-- Given passage --
################
It's the Richard Hugo tour of Montana that leaves me wordless.

It was simple.

I drove throughout western Montana, to Wisdom, Big Hole National Battle Ground, Butte, Walkerville, Hot Springs, Kicking Horse Reservoir, Philipsburg, Drummond and other Hugo landmarks. At the places I drove to I stopped, walked the streets (or the battlefield), found a private place, often the car, and read Hugo's poem about that place aloud.

Then came the ghosts.

I welcomed them.

Some of the ghosts Hugo created. Kathy. The family in Walkerville. The slender, red-haired girl who serves your food. Failed dreams. Cures that never work. Failed love.

My ghosts visited me, too. Ghosts from Kellogg. Failed love. Unrealized dreams. Kids I knew who suffered beatings, poverty, probably worse. They came back to me. So did Jim McLeod. He introduced me to Richard Hugo and wanted to ride with me, wanted to leave I-90 at Drummond and follow Highway 1 to Philipsburg and make our way to Anaconda.

Bruce's ghost hopped in the Honda, too. Bruce hadn't been dead very long, killed in a motorcycle accident near Kellogg. Bruce and I read Richard Hugo aloud to each other at North Idaho College. We loved to say over and over and over and over to each other, "and without salvation, Smelterville".

Hugo peered deep into the Silver Valley. He saw what was broken down. He saw the Cd'A River, "a stream so slate with crap its name pollutes the world."

Bruce and I loved Richard Hugo for knowing the valley we grew up in.
################
-- What to work on --
a: In the Hugo tour essay, where did the writer and Bruce read Richard Hugo aloud to each other?
b: Please reproduce the part of the Hugo tour essay between "Then came the" and "way to Anaconda.", inclusive, word for word.

-- Raw data --
################
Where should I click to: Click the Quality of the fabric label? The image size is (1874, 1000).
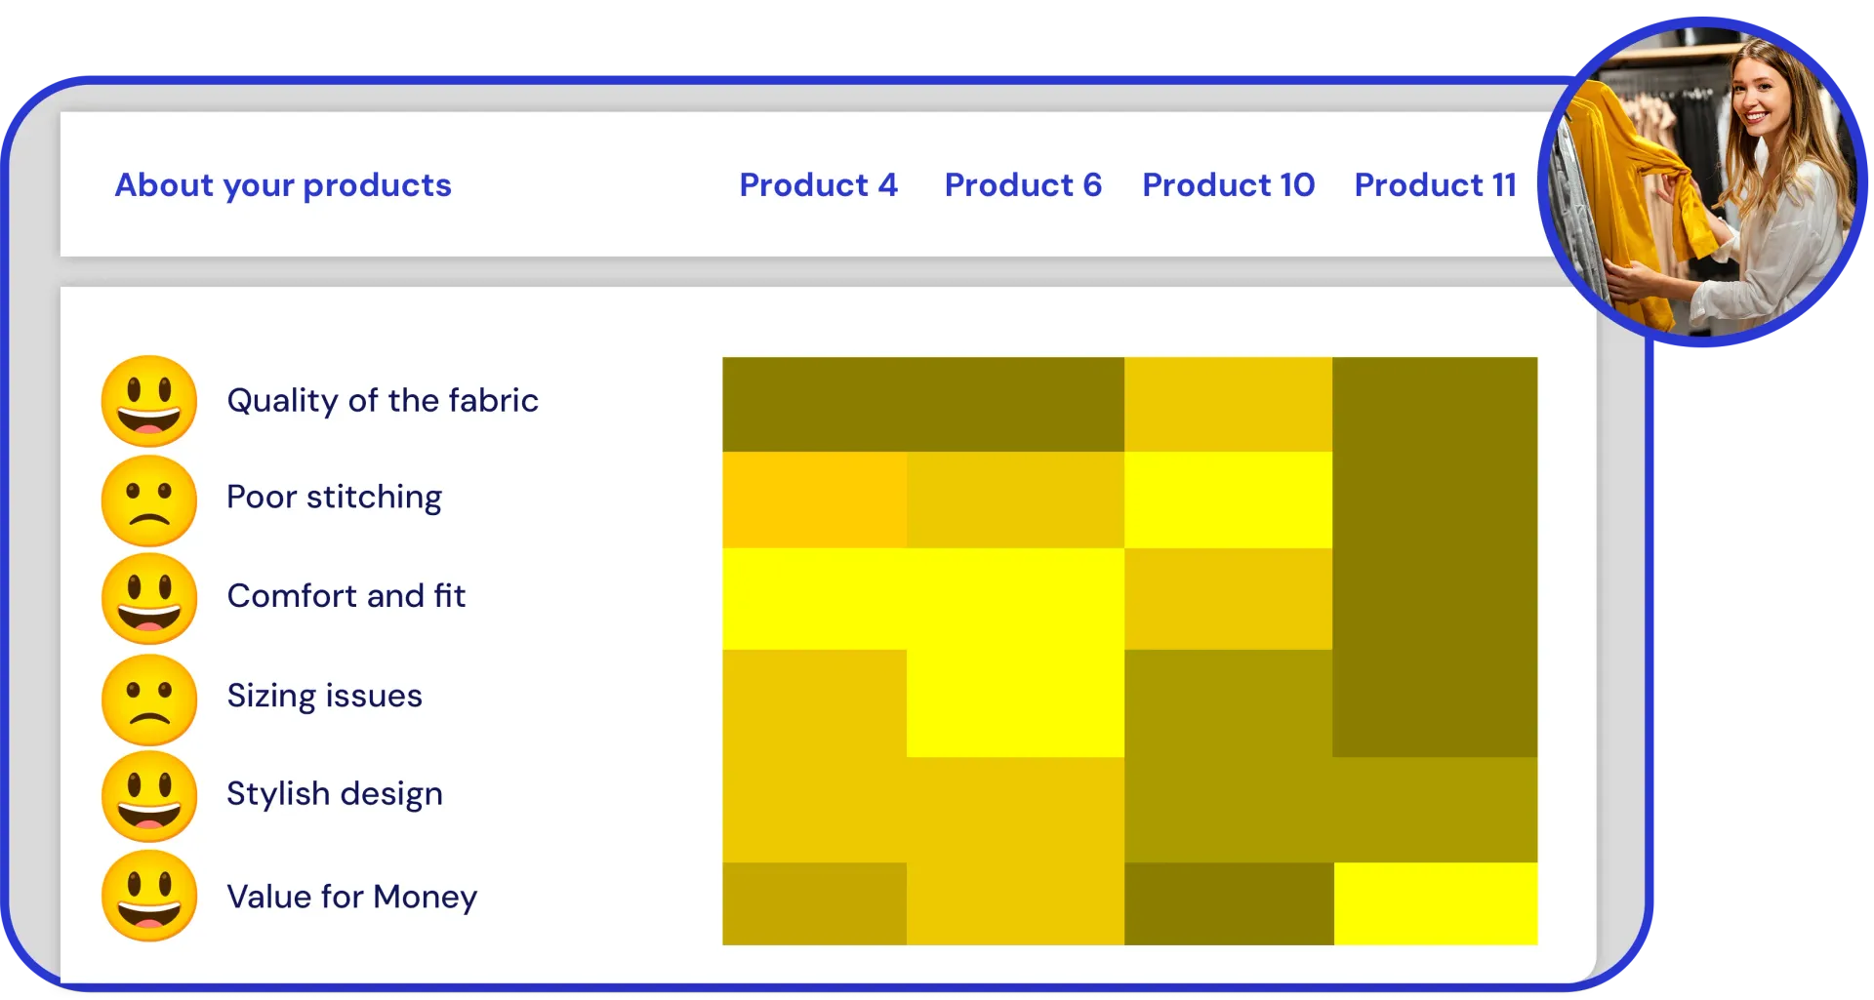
################
-- Answers for this exercise --
a: At North Idaho College.

b:
Then came the ghosts.

I welcomed them.

Some of the ghosts Hugo created. Kathy. The family in Walkerville. The slender, red-haired girl who serves your food. Failed dreams. Cures that never work. Failed love.

My ghosts visited me, too. Ghosts from Kellogg. Failed love. Unrealized dreams. Kids I knew who suffered beatings, poverty, probably worse. They came back to me. So did Jim McLeod. He introduced me to Richard Hugo and wanted to ride with me, wanted to leave I-90 at Drummond and follow Highway 1 to Philipsburg and make our way to Anaconda.